- [Material for the task]:
════════════════

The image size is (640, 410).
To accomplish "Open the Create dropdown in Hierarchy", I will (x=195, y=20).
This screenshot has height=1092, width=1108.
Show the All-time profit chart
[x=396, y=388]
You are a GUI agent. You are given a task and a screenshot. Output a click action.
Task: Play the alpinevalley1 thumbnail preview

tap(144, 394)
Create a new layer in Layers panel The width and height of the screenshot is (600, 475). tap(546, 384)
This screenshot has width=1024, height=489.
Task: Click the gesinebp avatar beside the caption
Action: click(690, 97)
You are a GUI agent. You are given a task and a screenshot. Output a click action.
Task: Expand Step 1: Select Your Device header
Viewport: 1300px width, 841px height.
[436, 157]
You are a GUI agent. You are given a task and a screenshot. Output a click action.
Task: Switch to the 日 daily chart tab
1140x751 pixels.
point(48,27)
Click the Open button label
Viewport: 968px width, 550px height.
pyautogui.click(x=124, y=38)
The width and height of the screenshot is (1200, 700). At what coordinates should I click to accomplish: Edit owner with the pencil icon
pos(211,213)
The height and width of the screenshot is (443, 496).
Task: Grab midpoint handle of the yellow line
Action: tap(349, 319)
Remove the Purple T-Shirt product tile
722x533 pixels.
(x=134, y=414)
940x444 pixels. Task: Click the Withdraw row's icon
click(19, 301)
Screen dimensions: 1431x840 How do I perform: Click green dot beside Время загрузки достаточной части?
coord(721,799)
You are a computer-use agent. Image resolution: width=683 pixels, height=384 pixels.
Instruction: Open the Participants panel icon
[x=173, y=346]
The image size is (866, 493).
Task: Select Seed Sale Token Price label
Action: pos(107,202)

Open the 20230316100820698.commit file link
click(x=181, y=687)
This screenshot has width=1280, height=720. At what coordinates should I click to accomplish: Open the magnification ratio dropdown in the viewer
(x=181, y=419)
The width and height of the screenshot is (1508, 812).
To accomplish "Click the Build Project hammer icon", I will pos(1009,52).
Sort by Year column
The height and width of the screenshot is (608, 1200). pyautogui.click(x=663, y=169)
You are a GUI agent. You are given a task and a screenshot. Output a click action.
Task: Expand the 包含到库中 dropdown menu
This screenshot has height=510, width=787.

════════════════

Echo the records word for word, from the very first line through the line containing "Action: tap(349, 319)", with that line included.

The image size is (640, 410).
To accomplish "Open the Create dropdown in Hierarchy", I will (x=195, y=20).
This screenshot has height=1092, width=1108.
Show the All-time profit chart
[x=396, y=388]
You are a GUI agent. You are given a task and a screenshot. Output a click action.
Task: Play the alpinevalley1 thumbnail preview

tap(144, 394)
Create a new layer in Layers panel The width and height of the screenshot is (600, 475). tap(546, 384)
This screenshot has width=1024, height=489.
Task: Click the gesinebp avatar beside the caption
Action: click(690, 97)
You are a GUI agent. You are given a task and a screenshot. Output a click action.
Task: Expand Step 1: Select Your Device header
Viewport: 1300px width, 841px height.
[436, 157]
You are a GUI agent. You are given a task and a screenshot. Output a click action.
Task: Switch to the 日 daily chart tab
1140x751 pixels.
point(48,27)
Click the Open button label
Viewport: 968px width, 550px height.
pyautogui.click(x=124, y=38)
The width and height of the screenshot is (1200, 700). At what coordinates should I click to accomplish: Edit owner with the pencil icon
pos(211,213)
The height and width of the screenshot is (443, 496).
Task: Grab midpoint handle of the yellow line
Action: tap(349, 319)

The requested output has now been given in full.